Deputy Minister for Regional Development
- Incumbent
- Assumed office 26 October 2019
- Prime Minister: António Costa

Secretary of State for Local Administration
- In office 26 November 2015 – 26 October 2019
- Prime Minister: António Costa

Mayor of Torres Vedras
- In office 2004–2015

Personal details
- Born: 1957 (age 68–69) Torres Vedras, Portugal
- Party: Socialist Party
- Alma mater: University of Lisbon
- Profession: Lawyer
- Cabinet: Costa's first and second

= Carlos Miguel (politician) =

Portuguese politician

Carlos Manuel Soares Miguel (born in 1957) is a Portuguese lawyer and politician serving as Deputy Minister for Regional Development in Prime Minister António Costa's second cabinet. Previously he was Secretary of State for Local Administration in Costa's first cabinet and Mayor of Torres Vedras. He is the first person of Romani ethnicity to become a cabinet member in Portugal.

== Education and career ==
Miguel was born in Torres Vedras in 1957 to an ethnically Romani father and a non-Romani mother.

He graduated in law at the University of Lisbon in 1982, having specialised in Legal-Economic Sciences.
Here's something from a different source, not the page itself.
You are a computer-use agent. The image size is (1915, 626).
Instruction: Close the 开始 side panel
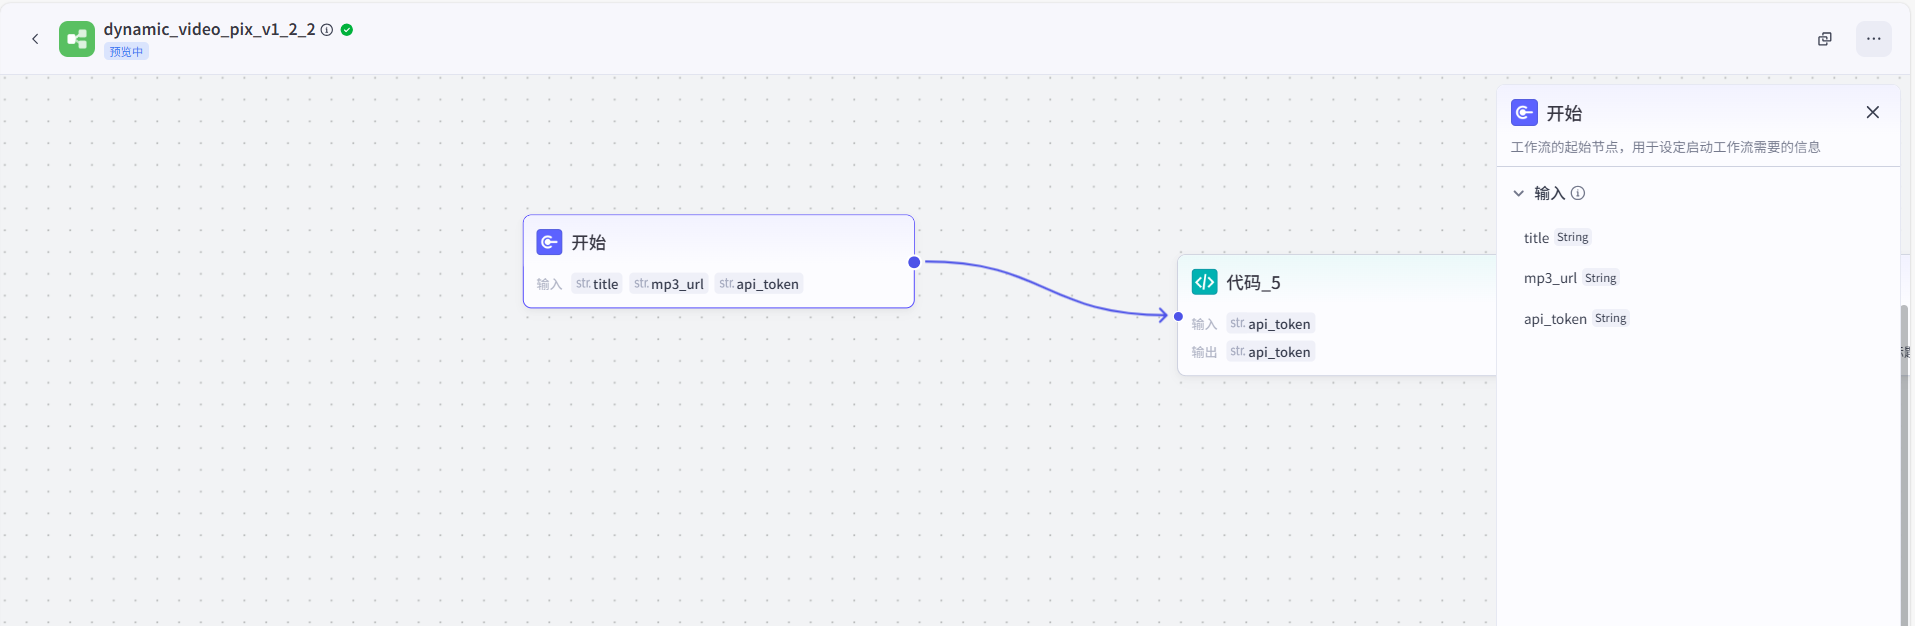1872,113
He worked as a lawyer for seventeen years, until 2001. In his hometown of Torres Vedras, he was alderman, president of the Municipal Assembly, deputy mayor and, finally, mayor, having held this position from 2004 to 2015.

Miguel was chairman of the Board of Administration of the Water and Sanitation Municipal Services company, member of the Board of Administration of Águas do Oeste SA, chairman of the general assembly of Valorsul SA, president of the Oeste Region Intermunicipal Community and member of the Advisory Body for the Integration of Romani Communities of the Portuguese High Commission for Migrations (Grupo Consultivo para a Integração das Comunidades Ciganas do Alto Comissariado para as Migrações).